Our Commercial Platform, which for the time being is Chi-Med's primary profit and cash source, grew operating profit by 12% to $27.8 million (H1 2016: $24.9m) as a result of improved profit margins in SHPL's coronary artery disease Prescription Drug business and a one-time Shanghai government subsidy. The Innovation Platform incurred an operating loss of $14.8 million (H1 2016: -$13.8m) as a result of expansion of clinical development activities and investment in the expansion of small molecule manufacturing operations.

Net corporate unallocated expenses, primarily Chi-Med Group overhead and operating costs, increased to $6.7 million (H1 2016: $5.8m) principally due to our Nasdaq listing and the resulting increase in organization and third-party advisor costs in the audit and compliance areas.

Consequently, Chi-Med Group operating profit was $6.3 million (H1 2016: $5.3m).

The aggregate of interest and income tax expenses of the Chi-Med Group, as well as net income attributable to non-controlling interests during the period, was $4.6 million (H1 2016: $4.8m) mainly driven down by reduced share of net income attributable to a non-controlling interest from non-consolidated joint venture under Consumer Health business.

The resulting total Group net income attributable to Chi-Med was therefore $1.7 million (H1 2016: $0.5m).

As a result, Group net income attributable to ordinary shareholders of Chi-Med in the first half of 2017 was $0.03 per ordinary share / $0.015 per American depositary share ( ADS ), compared to a net income attributable to ordinary shareholders of Chi-Med of $0.01 per ordinary share / $0.005 per ADS, in the first half of 2016.

In the past five years, as our clinical spending has escalated, we have endeavored to remain cash-positive at the Chi-Med Group level, and in the first half of 2017, we generated $19.4 million (H1 2016: $9.1m) in net cash from our operating activities. This was driven by significantly increased dividends paid by our non-consolidated Commercial Platform joint ventures which resulted from one-time property compensation and subsidies last year from the Shanghai government as well as growth in the profit of our core operations. These dividends, along with payments received from AstraZeneca, Lilly, and NSP, in their aggregate, more than offset our research and development expenses which were $31.6 million (H1 2016: $31.2m), or $37.5 million (H1 2016: $36.0m) on an as adjusted (non-GAAP) basis.

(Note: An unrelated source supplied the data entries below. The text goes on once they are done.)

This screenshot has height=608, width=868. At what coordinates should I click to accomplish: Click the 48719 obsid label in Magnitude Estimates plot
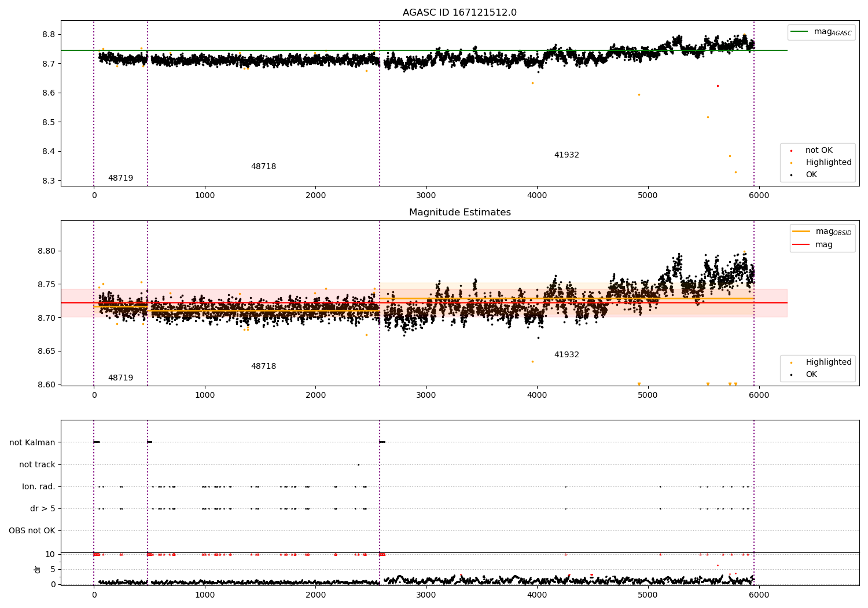pos(120,378)
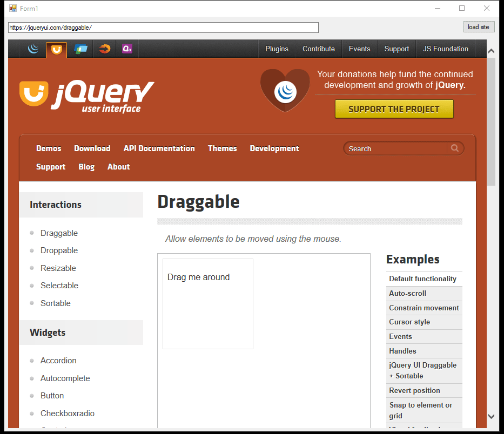The image size is (504, 434).
Task: Select JS Foundation in the top navigation
Action: tap(445, 49)
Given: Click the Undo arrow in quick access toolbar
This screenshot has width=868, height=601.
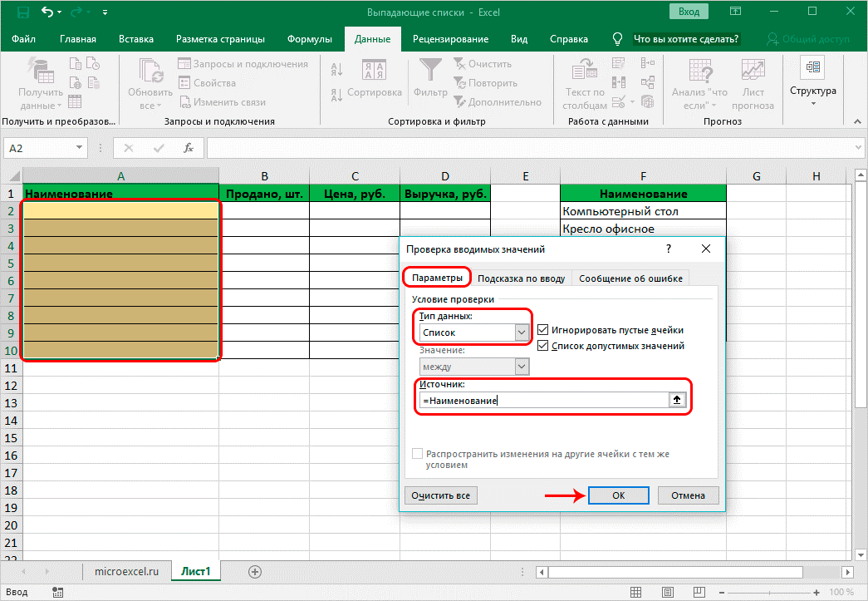Looking at the screenshot, I should tap(49, 12).
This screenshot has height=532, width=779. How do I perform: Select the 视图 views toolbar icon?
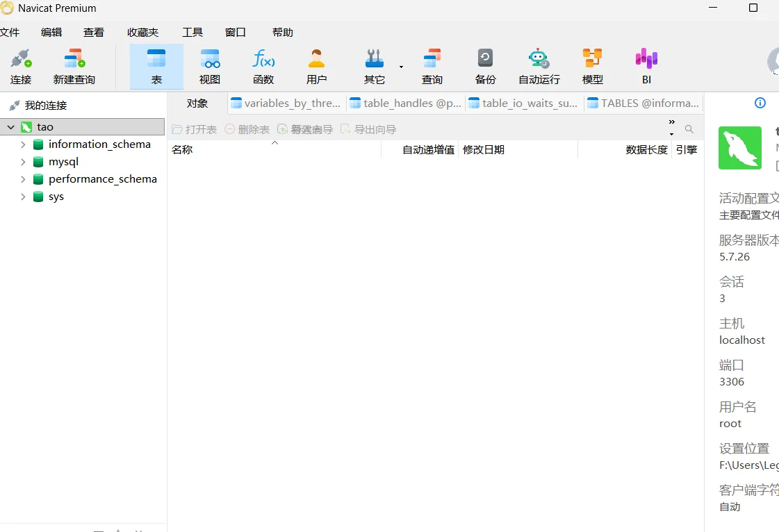[210, 67]

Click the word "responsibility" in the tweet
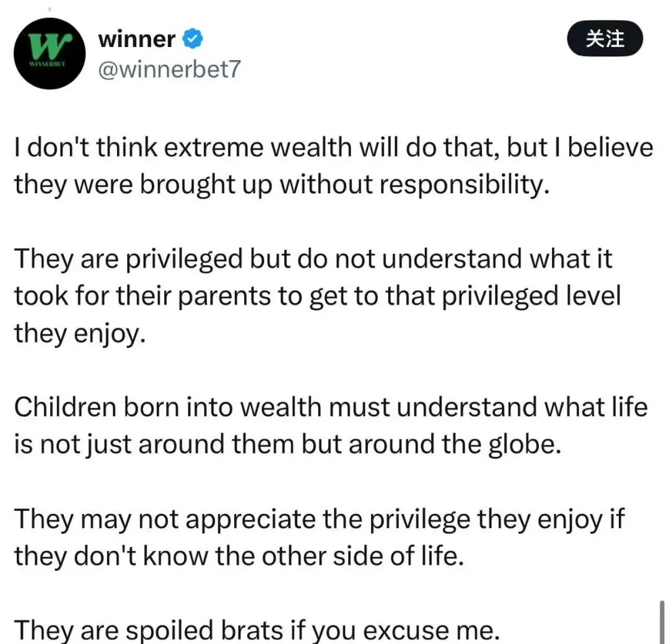tap(466, 185)
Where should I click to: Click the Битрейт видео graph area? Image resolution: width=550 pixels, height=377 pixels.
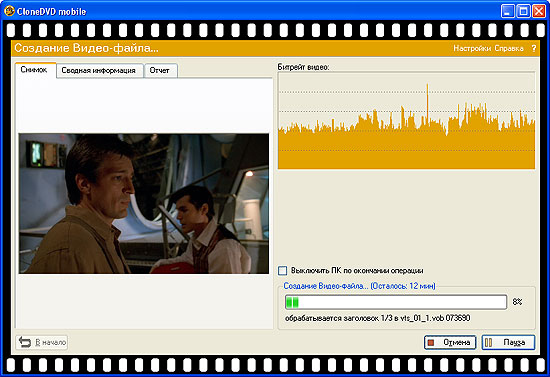(406, 121)
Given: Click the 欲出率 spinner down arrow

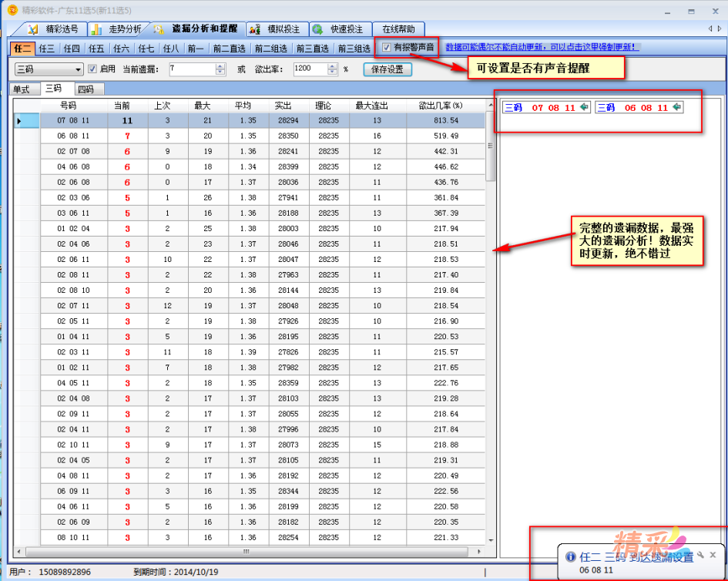Looking at the screenshot, I should (x=332, y=70).
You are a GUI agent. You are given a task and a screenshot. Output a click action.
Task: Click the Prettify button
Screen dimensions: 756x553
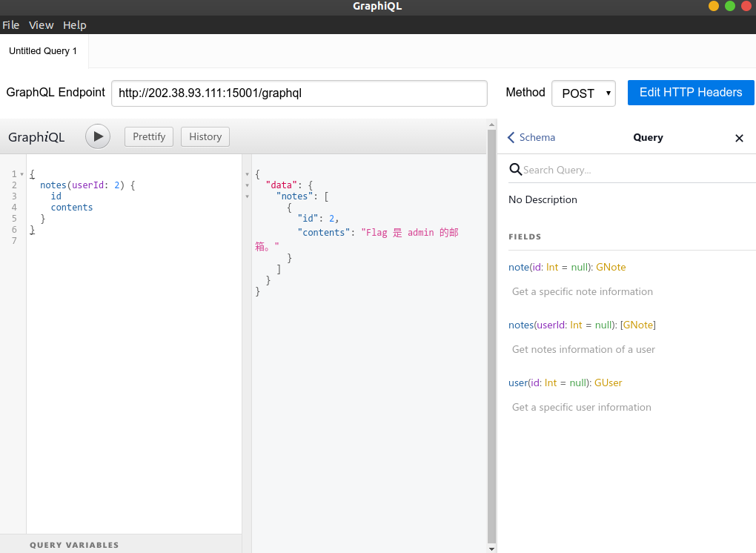(149, 136)
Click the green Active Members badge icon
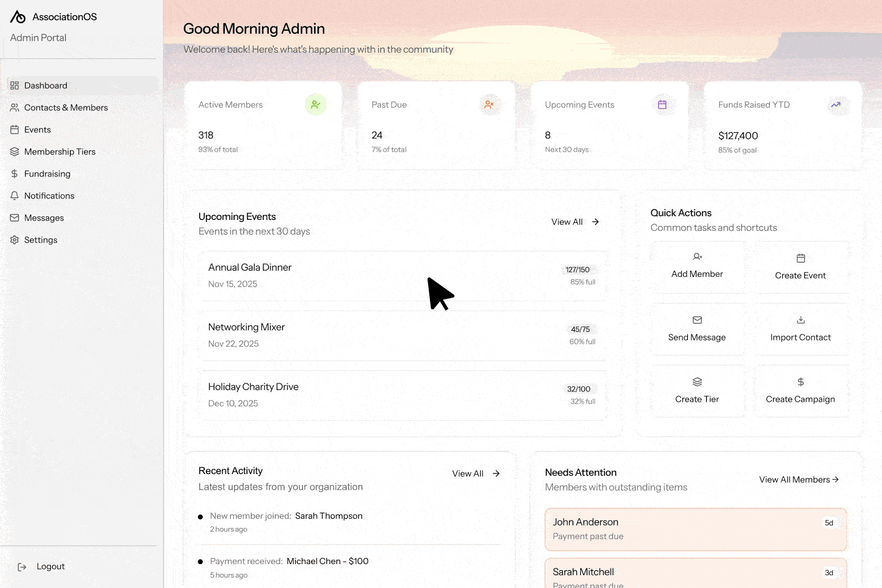Screen dimensions: 882x588 316,104
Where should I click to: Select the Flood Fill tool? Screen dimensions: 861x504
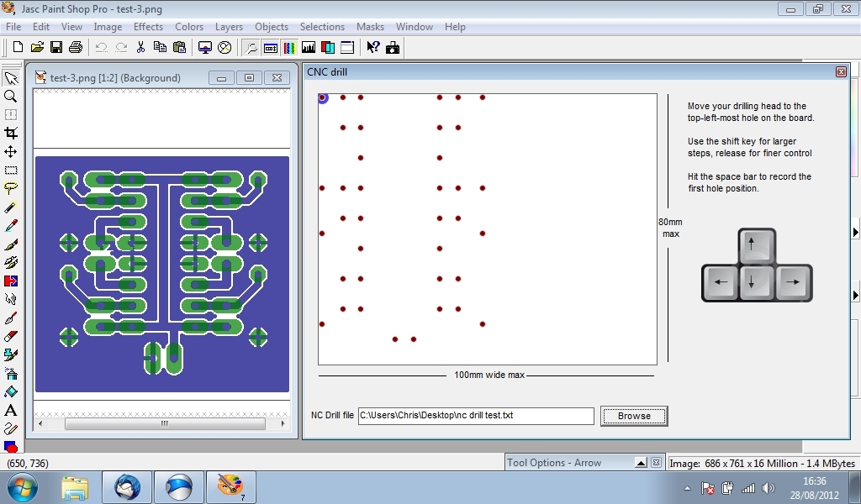[11, 391]
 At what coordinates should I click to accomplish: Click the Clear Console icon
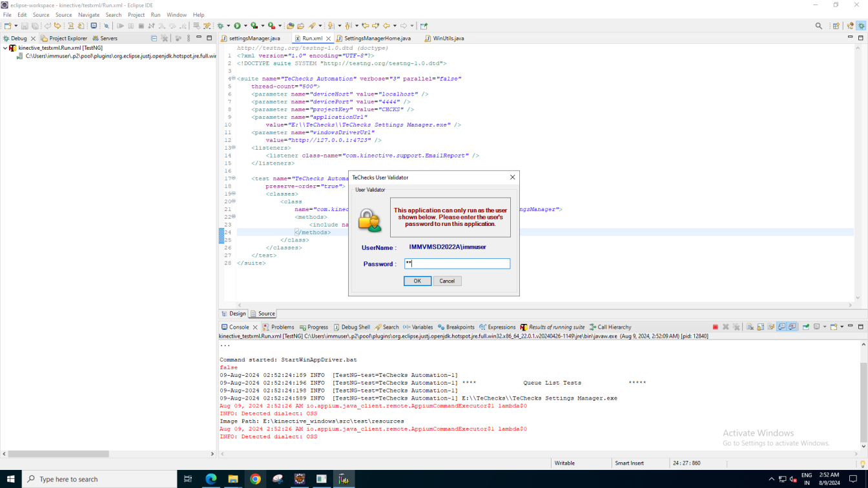click(x=750, y=327)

As of June 30, 2017, we had available cash resources of $192.5 million (December 31, 2016: $173.7m) at the Chi-Med Group level including cash and cash equivalents and short-term investments of $112.5 million (December 31, 2016: $103.7m) and unutilized bank borrowing facilities of $80 million (December 31, 2016: $70m). Aggregate borrowing facilities of $70 million, with an average 18 month term, were renewed in February 2017. In addition, as of June 30, 2017, our non-consolidated joint ventures (SHPL, HBYS and NSP) held $88.8 million (December 31, 2016: $91.0m) in available cash resources.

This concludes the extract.